Stacey Nwachukwu of Boston earned a bachelor’s degree in public health, and will continue on at UML for her master’s degree in the fall. Under the current circumstances, she did not have plans for a big graduation celebration.
“This certainly isn’t what anyone expected,” Nwachukwu said. “It’s the first pandemic that I am old enough to understand. With time, things will get back to normal.”
"We served as essential personnel in hospitals, grocery stores, gas stations and pharmacies – and performed a whole array of other services. We continued programs like the String Project, for kids in the Lowell community, by making music online, something previously dismissed as impossible. We donated whatever we could to help control the pandemic, while working tirelessly to find technologies to stop it,” she said.

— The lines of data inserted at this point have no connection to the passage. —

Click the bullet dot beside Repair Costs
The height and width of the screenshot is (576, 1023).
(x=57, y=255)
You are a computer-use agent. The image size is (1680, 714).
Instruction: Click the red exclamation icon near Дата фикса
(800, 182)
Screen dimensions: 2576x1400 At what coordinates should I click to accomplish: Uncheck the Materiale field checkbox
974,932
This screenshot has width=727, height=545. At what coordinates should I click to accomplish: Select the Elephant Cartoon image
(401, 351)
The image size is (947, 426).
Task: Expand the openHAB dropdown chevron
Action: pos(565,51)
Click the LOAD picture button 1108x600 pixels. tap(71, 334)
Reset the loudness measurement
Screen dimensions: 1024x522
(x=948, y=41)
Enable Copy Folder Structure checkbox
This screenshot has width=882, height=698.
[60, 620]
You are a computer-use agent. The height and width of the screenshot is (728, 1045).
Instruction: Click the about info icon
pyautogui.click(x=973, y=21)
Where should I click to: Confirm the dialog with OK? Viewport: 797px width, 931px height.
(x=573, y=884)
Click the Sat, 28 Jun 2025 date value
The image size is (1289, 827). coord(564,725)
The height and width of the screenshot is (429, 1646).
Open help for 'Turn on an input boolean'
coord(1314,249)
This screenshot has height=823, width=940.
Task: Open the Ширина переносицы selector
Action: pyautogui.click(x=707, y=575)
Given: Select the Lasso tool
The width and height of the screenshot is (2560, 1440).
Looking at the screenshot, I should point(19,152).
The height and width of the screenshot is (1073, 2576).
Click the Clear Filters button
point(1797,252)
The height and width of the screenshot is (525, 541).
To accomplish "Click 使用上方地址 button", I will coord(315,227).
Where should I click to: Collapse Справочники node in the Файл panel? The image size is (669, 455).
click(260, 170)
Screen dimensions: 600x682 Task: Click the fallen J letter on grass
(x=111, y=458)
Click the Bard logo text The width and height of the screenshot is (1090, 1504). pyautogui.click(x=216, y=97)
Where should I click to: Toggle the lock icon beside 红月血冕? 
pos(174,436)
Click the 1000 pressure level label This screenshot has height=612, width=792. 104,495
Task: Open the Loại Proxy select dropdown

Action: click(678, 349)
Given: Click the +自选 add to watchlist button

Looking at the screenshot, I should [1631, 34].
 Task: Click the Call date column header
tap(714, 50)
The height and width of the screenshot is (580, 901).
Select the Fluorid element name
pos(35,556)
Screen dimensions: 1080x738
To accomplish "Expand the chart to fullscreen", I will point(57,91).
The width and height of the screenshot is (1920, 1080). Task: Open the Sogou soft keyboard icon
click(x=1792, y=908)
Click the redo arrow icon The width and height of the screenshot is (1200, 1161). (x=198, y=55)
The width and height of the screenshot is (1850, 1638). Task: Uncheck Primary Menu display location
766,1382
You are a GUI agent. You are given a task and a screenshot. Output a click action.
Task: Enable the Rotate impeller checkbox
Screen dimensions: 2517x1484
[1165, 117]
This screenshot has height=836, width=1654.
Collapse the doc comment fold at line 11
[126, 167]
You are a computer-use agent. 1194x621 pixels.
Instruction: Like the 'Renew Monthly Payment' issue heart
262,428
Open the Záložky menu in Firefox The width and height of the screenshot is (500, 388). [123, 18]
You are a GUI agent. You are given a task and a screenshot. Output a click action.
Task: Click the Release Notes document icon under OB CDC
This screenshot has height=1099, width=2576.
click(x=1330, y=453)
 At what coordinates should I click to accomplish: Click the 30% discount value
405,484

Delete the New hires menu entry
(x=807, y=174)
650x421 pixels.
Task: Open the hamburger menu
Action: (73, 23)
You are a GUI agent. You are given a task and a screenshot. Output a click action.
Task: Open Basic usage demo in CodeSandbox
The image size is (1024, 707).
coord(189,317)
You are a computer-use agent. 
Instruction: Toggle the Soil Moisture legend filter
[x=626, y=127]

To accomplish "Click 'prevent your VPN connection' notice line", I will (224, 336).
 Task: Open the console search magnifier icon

Record logged a perfect 4.0 grade-point average, one of more than 100 graduates to do so. The criminal justice major is heading to Boston’s Suffolk University Law School on a full scholarship.
Ending her Commencement address, Record quoted the Dropkick Murphys, Boston’s rock ambassadors and their song “The Warrior’s Code,” about the tenacity of Lowell native boxer Micky Ward.
“You make the best of the hand you’re dealt, because a quitter never wins,” Record said in quoting the lyric. “And the kid from Lowell rises to the bell.”
Immediately following Record’s address, a special video greeting from the Dropkick Murphys aired.
The virtual ceremony incorporated numerous traditional graduation elements. The UMass Lowell Chamber Singers performed the National Anthem (via Zoom), and the UMass Lowell Army and Air Force ROTC Color Guard presented the colors.
Following the universitywide Commencement, each school and college recognized individual graduates in separate ceremonies. Deans Eleanor Abrams (College of Education), Luis Falcon (College of Fine Arts, Humanities and Social Sciences), Shortie McKinney (Zuckerberg College of Health Sciences), Noureddine Melikechi (Kennedy College of Sciences), Sandra Richtermeyer (Manning School of Business) and James Sherwood (Francis College of Engineering) led their respective school celebrations.
Earlier in the day, the Honors College held an informal celebration of its record class of 177 Commonwealth Honors Scholars. Over Zoom, faculty and staff announced three awards to students and played a video of the seniors’ graduation photos and honors capstone presentations.
Honors Dean Jim Canning and the Honors College faculty and staff raised a glass to toast all of the graduates as Canning urged them to repeat a three-part pledge after him: “Live well. Be adventurous. Laugh a lot.”